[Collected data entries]
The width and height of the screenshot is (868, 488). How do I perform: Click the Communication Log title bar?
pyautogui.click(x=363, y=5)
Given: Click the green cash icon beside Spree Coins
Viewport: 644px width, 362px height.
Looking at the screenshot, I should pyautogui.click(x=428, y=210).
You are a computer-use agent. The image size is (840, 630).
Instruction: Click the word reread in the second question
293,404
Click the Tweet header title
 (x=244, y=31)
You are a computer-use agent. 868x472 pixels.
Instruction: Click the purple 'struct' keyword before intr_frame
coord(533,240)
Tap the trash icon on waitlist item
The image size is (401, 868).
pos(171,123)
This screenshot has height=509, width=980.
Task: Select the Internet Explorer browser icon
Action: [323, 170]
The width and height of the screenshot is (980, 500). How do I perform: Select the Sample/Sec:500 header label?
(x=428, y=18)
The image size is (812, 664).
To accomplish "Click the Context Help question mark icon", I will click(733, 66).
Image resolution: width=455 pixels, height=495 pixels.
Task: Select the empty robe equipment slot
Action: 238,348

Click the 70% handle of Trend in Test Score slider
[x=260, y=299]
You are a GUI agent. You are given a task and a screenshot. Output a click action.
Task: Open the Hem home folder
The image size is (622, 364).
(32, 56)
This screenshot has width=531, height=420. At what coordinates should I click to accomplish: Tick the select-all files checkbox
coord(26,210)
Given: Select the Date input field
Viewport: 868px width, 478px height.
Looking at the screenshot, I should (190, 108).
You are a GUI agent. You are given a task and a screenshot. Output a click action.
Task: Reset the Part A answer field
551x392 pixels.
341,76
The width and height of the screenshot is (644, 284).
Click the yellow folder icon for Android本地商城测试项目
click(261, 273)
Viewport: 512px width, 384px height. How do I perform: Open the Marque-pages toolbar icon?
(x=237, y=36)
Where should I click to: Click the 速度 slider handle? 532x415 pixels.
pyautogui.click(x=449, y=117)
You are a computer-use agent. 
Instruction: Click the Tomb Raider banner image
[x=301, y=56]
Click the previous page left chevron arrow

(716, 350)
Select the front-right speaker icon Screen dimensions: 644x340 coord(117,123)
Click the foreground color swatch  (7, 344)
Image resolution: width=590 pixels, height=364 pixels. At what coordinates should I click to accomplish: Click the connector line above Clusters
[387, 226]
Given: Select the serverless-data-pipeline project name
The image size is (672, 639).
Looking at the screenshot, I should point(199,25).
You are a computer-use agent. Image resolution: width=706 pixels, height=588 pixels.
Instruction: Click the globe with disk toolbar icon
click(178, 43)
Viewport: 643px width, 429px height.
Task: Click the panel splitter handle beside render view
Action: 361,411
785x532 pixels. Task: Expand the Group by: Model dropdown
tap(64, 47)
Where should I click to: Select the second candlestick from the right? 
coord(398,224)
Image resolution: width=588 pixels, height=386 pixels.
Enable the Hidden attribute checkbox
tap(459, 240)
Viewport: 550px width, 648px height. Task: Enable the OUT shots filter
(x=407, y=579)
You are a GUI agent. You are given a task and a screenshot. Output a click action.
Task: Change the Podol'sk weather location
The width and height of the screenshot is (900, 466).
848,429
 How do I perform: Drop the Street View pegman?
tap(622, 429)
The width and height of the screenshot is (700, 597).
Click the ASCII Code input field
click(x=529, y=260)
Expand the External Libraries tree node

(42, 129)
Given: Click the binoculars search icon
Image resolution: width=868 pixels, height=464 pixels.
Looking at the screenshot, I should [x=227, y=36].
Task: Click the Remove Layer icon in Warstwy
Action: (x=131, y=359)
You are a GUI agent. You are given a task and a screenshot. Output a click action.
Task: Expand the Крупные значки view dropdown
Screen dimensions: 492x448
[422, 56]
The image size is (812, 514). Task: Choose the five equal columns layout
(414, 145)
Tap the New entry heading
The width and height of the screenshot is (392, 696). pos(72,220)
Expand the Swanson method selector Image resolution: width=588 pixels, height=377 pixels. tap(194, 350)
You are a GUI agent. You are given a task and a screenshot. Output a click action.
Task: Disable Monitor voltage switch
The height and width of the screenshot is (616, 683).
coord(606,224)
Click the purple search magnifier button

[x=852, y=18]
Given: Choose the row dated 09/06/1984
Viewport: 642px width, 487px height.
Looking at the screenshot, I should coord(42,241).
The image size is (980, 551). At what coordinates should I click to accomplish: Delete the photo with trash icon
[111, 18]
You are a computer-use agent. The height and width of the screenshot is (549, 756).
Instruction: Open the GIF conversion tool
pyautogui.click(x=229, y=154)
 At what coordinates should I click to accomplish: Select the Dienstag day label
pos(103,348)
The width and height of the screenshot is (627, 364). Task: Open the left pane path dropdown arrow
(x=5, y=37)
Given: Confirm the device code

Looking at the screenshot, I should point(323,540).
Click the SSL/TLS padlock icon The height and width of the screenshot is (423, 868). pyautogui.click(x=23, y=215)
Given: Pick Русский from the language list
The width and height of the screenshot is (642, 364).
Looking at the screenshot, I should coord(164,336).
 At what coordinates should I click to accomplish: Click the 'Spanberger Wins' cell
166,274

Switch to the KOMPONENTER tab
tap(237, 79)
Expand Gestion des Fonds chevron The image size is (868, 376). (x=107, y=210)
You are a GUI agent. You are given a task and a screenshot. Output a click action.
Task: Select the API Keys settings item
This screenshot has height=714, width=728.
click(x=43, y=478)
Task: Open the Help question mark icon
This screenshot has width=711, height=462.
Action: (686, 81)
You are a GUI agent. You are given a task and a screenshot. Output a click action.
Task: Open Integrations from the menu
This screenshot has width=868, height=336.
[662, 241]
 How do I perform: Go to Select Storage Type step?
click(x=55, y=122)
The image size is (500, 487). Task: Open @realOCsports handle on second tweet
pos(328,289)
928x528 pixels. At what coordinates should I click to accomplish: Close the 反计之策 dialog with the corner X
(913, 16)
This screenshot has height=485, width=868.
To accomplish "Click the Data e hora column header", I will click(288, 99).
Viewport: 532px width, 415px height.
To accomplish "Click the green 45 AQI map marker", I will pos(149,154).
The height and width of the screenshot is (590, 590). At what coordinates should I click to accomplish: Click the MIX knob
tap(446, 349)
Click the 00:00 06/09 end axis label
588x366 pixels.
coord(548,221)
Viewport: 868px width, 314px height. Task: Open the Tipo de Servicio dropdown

▶ **Problem description**: All the lines above should come back exactly as written.

▶ **Response for this exercise**:
The width and height of the screenshot is (868, 488). How do I perform: Click the Communication Log title bar?
pyautogui.click(x=363, y=5)
Given: Click the green cash icon beside Spree Coins
Viewport: 644px width, 362px height.
Looking at the screenshot, I should pyautogui.click(x=428, y=210).
You are a computer-use agent. The image size is (840, 630).
Instruction: Click the word reread in the second question
293,404
Click the Tweet header title
 (x=244, y=31)
You are a computer-use agent. 868x472 pixels.
Instruction: Click the purple 'struct' keyword before intr_frame
coord(533,240)
Tap the trash icon on waitlist item
The image size is (401, 868).
pos(171,123)
This screenshot has height=509, width=980.
Task: Select the Internet Explorer browser icon
Action: [323, 170]
The width and height of the screenshot is (980, 500). How do I perform: Select the Sample/Sec:500 header label?
(x=428, y=18)
The image size is (812, 664).
To accomplish "Click the Context Help question mark icon", I will click(733, 66).
Image resolution: width=455 pixels, height=495 pixels.
Task: Select the empty robe equipment slot
Action: 238,348

Click the 70% handle of Trend in Test Score slider
[x=260, y=299]
You are a GUI agent. You are given a task and a screenshot. Output a click action.
Task: Open the Hem home folder
The image size is (622, 364).
(32, 56)
This screenshot has width=531, height=420. At what coordinates should I click to accomplish: Tick the select-all files checkbox
coord(26,210)
Given: Select the Date input field
Viewport: 868px width, 478px height.
Looking at the screenshot, I should (190, 108).
You are a GUI agent. You are given a task and a screenshot. Output a click action.
Task: Reset the Part A answer field
551x392 pixels.
341,76
The width and height of the screenshot is (644, 284).
Click the yellow folder icon for Android本地商城测试项目
click(261, 273)
Viewport: 512px width, 384px height. How do I perform: Open the Marque-pages toolbar icon?
(x=237, y=36)
Where should I click to: Click the 速度 slider handle? 532x415 pixels.
pyautogui.click(x=449, y=117)
You are a computer-use agent. 
Instruction: Click the Tomb Raider banner image
[x=301, y=56]
Click the previous page left chevron arrow

(716, 350)
Select the front-right speaker icon Screen dimensions: 644x340 coord(117,123)
Click the foreground color swatch  (7, 344)
Image resolution: width=590 pixels, height=364 pixels. At what coordinates should I click to accomplish: Click the connector line above Clusters
[387, 226]
Given: Select the serverless-data-pipeline project name
The image size is (672, 639).
Looking at the screenshot, I should point(199,25).
You are a computer-use agent. Image resolution: width=706 pixels, height=588 pixels.
Instruction: Click the globe with disk toolbar icon
click(178, 43)
Viewport: 643px width, 429px height.
Task: Click the panel splitter handle beside render view
Action: 361,411
785x532 pixels. Task: Expand the Group by: Model dropdown
tap(64, 47)
Where should I click to: Select the second candlestick from the right? 
coord(398,224)
Image resolution: width=588 pixels, height=386 pixels.
Enable the Hidden attribute checkbox
tap(459, 240)
Viewport: 550px width, 648px height. Task: Enable the OUT shots filter
(x=407, y=579)
You are a GUI agent. You are given a task and a screenshot. Output a click action.
Task: Change the Podol'sk weather location
The width and height of the screenshot is (900, 466).
848,429
 How do I perform: Drop the Street View pegman?
tap(622, 429)
The width and height of the screenshot is (700, 597).
Click the ASCII Code input field
click(x=529, y=260)
Expand the External Libraries tree node

(42, 129)
Given: Click the binoculars search icon
Image resolution: width=868 pixels, height=464 pixels.
Looking at the screenshot, I should [x=227, y=36].
Task: Click the Remove Layer icon in Warstwy
Action: (x=131, y=359)
You are a GUI agent. You are given a task and a screenshot. Output a click action.
Task: Expand the Крупные значки view dropdown
Screen dimensions: 492x448
[422, 56]
The image size is (812, 514). Task: Choose the five equal columns layout
(414, 145)
Tap the New entry heading
The width and height of the screenshot is (392, 696). pos(72,220)
Expand the Swanson method selector Image resolution: width=588 pixels, height=377 pixels. tap(194, 350)
You are a GUI agent. You are given a task and a screenshot. Output a click action.
Task: Disable Monitor voltage switch
The height and width of the screenshot is (616, 683).
coord(606,224)
Click the purple search magnifier button

[x=852, y=18]
Given: Choose the row dated 09/06/1984
Viewport: 642px width, 487px height.
Looking at the screenshot, I should coord(42,241).
The image size is (980, 551). At what coordinates should I click to accomplish: Delete the photo with trash icon
[111, 18]
You are a computer-use agent. The height and width of the screenshot is (549, 756).
Instruction: Open the GIF conversion tool
pyautogui.click(x=229, y=154)
 At what coordinates should I click to accomplish: Select the Dienstag day label
pos(103,348)
The width and height of the screenshot is (627, 364). Task: Open the left pane path dropdown arrow
(x=5, y=37)
Given: Confirm the device code

Looking at the screenshot, I should point(323,540).
Click the SSL/TLS padlock icon The height and width of the screenshot is (423, 868). pyautogui.click(x=23, y=215)
Given: Pick Русский from the language list
The width and height of the screenshot is (642, 364).
Looking at the screenshot, I should coord(164,336).
 At what coordinates should I click to accomplish: Click the 'Spanberger Wins' cell
166,274

Switch to the KOMPONENTER tab
tap(237, 79)
Expand Gestion des Fonds chevron The image size is (868, 376). (x=107, y=210)
You are a GUI agent. You are given a task and a screenshot. Output a click action.
Task: Select the API Keys settings item
This screenshot has height=714, width=728.
click(x=43, y=478)
Task: Open the Help question mark icon
This screenshot has width=711, height=462.
Action: (686, 81)
You are a GUI agent. You are given a task and a screenshot. Output a click action.
Task: Open Integrations from the menu
This screenshot has width=868, height=336.
[662, 241]
 How do I perform: Go to Select Storage Type step?
click(x=55, y=122)
The image size is (500, 487). Task: Open @realOCsports handle on second tweet
pos(328,289)
928x528 pixels. At what coordinates should I click to accomplish: Close the 反计之策 dialog with the corner X
(913, 16)
This screenshot has height=485, width=868.
To accomplish "Click the Data e hora column header", I will click(288, 99).
Viewport: 532px width, 415px height.
To accomplish "Click the green 45 AQI map marker", I will pos(149,154).
The height and width of the screenshot is (590, 590). At what coordinates should I click to accomplish: Click the MIX knob
tap(446, 349)
Click the 00:00 06/09 end axis label
588x366 pixels.
coord(548,221)
Viewport: 868px width, 314px height. Task: Open the Tipo de Servicio dropdown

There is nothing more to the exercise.